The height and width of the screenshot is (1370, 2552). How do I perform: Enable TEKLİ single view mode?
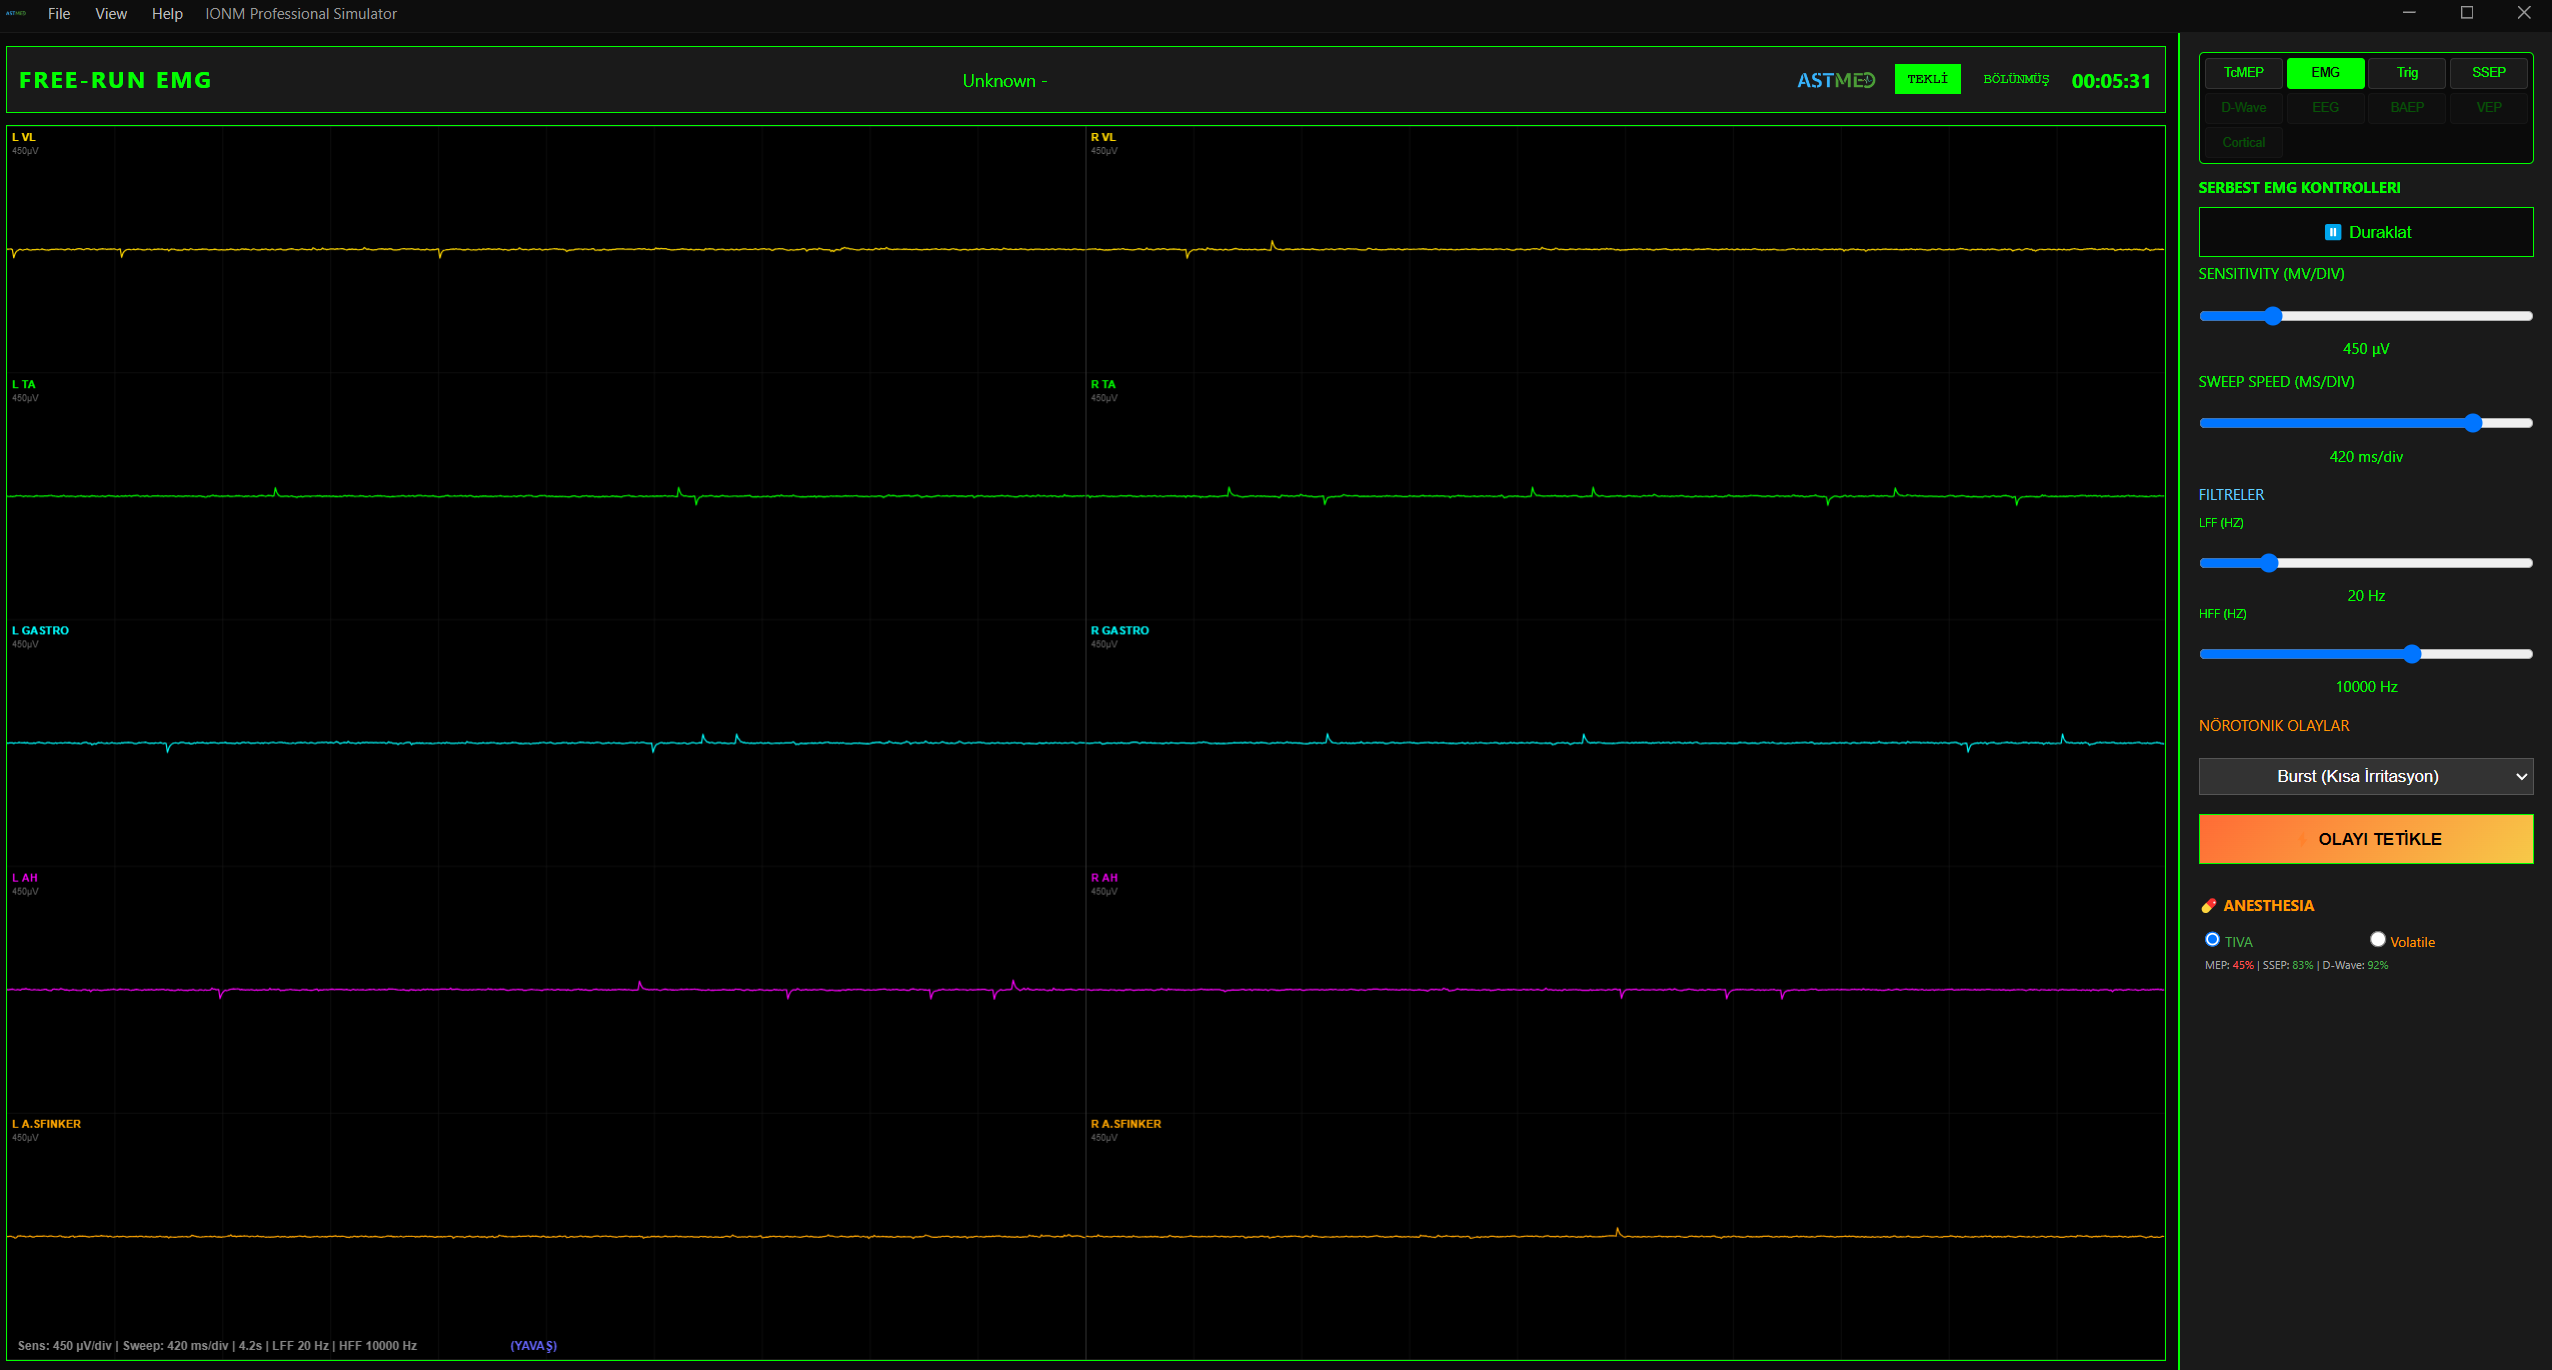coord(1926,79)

==============================

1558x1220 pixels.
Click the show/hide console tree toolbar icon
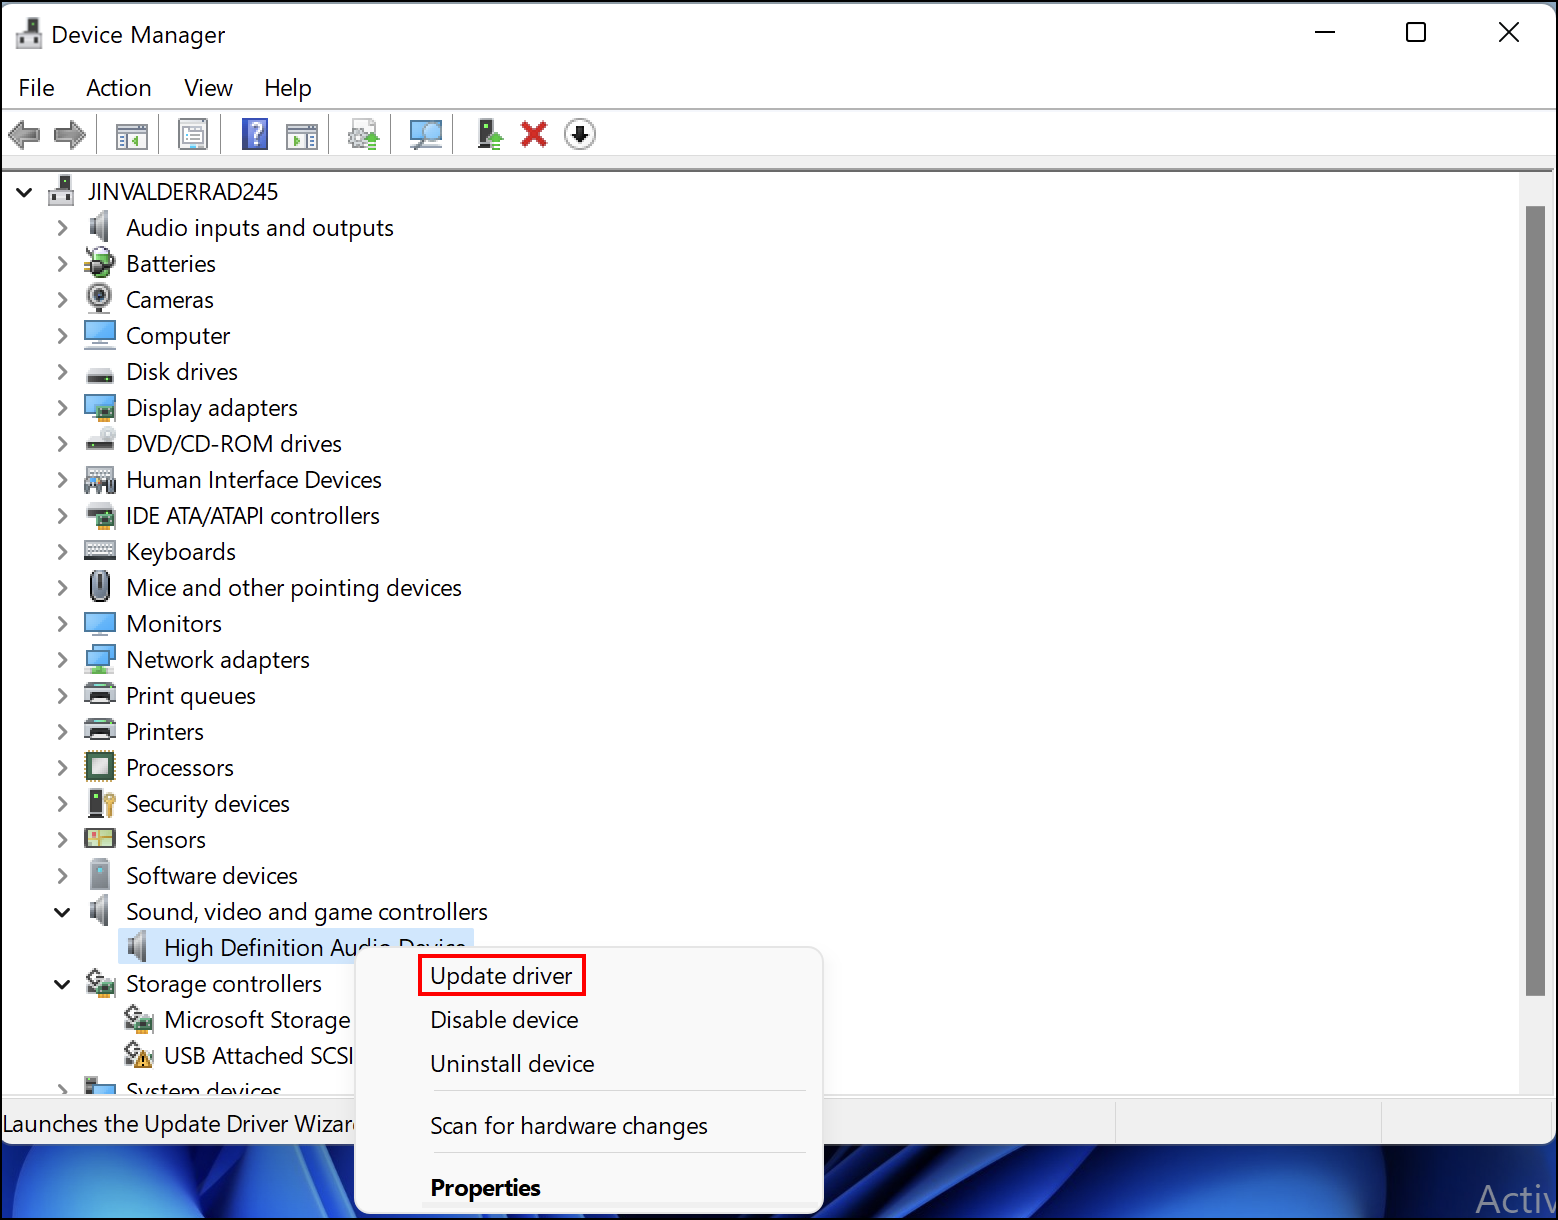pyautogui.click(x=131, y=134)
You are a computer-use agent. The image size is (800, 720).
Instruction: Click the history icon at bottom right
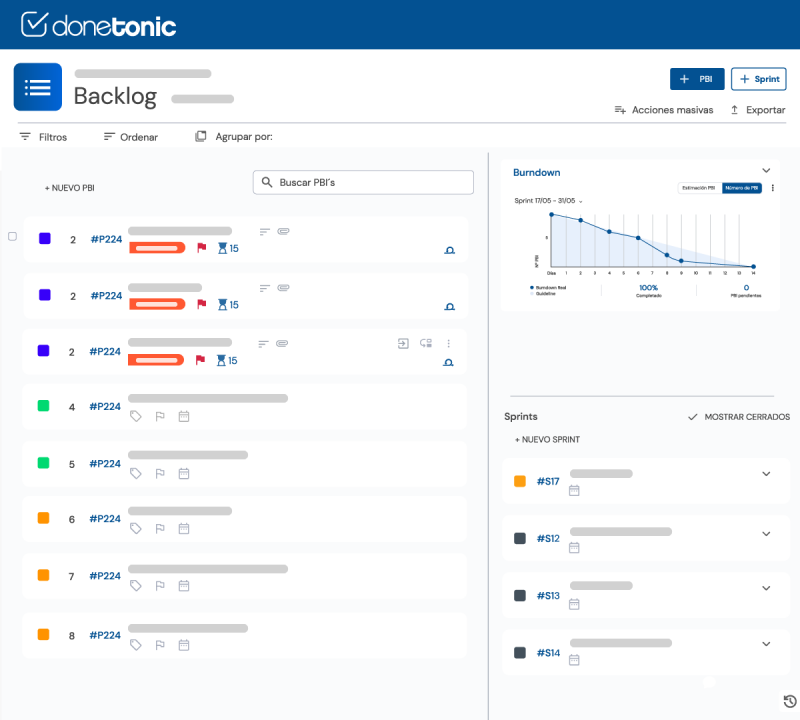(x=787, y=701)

==============================

위 항목에서 "The height and"라는 문구가 있는 줄부터 "coord(1926,79)"라는 문구가 있는 줄까지, 양 끝 줄을 포함해 빈 줄 없이 번호 목록으로 옮겨 적으세요. 그림은 답에서 빼세요.

1. The height and width of the screenshot is (1370, 2552). How do I perform: Enable TEKLİ single view mode?
2. coord(1926,79)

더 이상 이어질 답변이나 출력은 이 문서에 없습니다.